Im vorliegenden Fall erfüllten das französische und das schwedische System diese Anforderungen, da die nationalen Verfahrensregeln die Feststellung erlaubten, dass die Verhältnismäßigkeit der Entscheidung der Staatsanwaltschaft, einen Europäischen Haftbefehl zu erlassen, Gegenstand einer gerichtlichen Kontrolle vor oder sogar fast zeitgleich zum Erlass dieser Entscheidung, aber auch danach sein könne. Insbesondere werde eine solche Prüfung u.a vorher von dem Gericht vorgenommen, das die nationale Entscheidung erlasse, auf die in der Folge der Europäische Haftbefehl gestützt werden könne.

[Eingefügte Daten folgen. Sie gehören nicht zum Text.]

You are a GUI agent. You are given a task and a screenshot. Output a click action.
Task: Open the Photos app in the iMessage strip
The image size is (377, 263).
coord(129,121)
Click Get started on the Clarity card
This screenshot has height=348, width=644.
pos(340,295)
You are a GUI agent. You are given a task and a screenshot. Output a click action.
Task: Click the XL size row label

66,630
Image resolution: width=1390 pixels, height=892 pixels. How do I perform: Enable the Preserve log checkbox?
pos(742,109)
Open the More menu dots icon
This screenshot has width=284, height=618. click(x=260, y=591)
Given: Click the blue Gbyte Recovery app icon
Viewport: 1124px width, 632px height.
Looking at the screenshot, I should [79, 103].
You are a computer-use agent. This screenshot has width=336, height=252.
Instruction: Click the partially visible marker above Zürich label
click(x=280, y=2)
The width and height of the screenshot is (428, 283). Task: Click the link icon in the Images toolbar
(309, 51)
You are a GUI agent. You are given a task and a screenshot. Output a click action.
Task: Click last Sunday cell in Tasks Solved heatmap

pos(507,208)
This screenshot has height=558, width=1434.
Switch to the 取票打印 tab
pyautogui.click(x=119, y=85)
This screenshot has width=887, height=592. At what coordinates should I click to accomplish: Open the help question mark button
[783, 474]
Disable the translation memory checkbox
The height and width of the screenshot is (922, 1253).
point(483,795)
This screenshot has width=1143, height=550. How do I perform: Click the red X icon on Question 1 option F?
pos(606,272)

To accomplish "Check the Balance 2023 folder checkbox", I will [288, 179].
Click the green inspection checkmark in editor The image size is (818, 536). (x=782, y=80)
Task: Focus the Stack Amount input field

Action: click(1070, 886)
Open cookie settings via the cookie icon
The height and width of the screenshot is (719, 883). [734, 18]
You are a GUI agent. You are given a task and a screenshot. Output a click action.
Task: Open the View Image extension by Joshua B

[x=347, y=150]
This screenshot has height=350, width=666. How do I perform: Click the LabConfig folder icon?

Für den Fall, dass der Europäische Haftbefehl von der Staatsanwaltschaft nicht zur Strafverfolgung, sondern zur Vollstreckung einer mit rechtskräftigem Urteil verhängten Freiheitsstrafe erlassen wird, hat der EuGH entschieden, dass die Anforderungen, die sich aus einem wirksamen gerichtlichen Rechtsschutz ergeben, auch nicht verlangen, dass ein gesonderter Rechtsbehelf gegen die Entscheidung der Staatsanwaltschaft vorgesehen ist. Das belgische System, das einen solchen Rechtsbehelf nicht vorsehe, genüge daher auch diesen Anforderungen. Hierzu sei hervorzuheben, dass, wenn der Europäische Haftbefehl auf die Vollstreckung einer Strafe gerichtet sei, die gerichtliche Kontrolle durch das vollstreckbare Urteil ausgeübt werde, auf das dieser Haftbefehl gestützt sei. Die Vollstreckungsbehörde könne nämlich annehmen, dass die Entscheidung, einen Europäischen Haftbefehl zu erlassen, in einem gerichtlichen Verfahren getroffen werde, in dem die gesuchte Person Garantien in Bezug auf den Schutz ihrer Grundrechte erhalten habe. Zudem ergebe sich die Verhältnismäßigkeit dieses Haftbefehls auch aus der Verurteilung, da der Rahmenbeschluss über den Europäischen Haftbefehl vorsehe, dass diese in einer Strafe oder einer Maßregel der Sicherung, deren Maß mindestens vier Monate beträgt, bestehen müsse.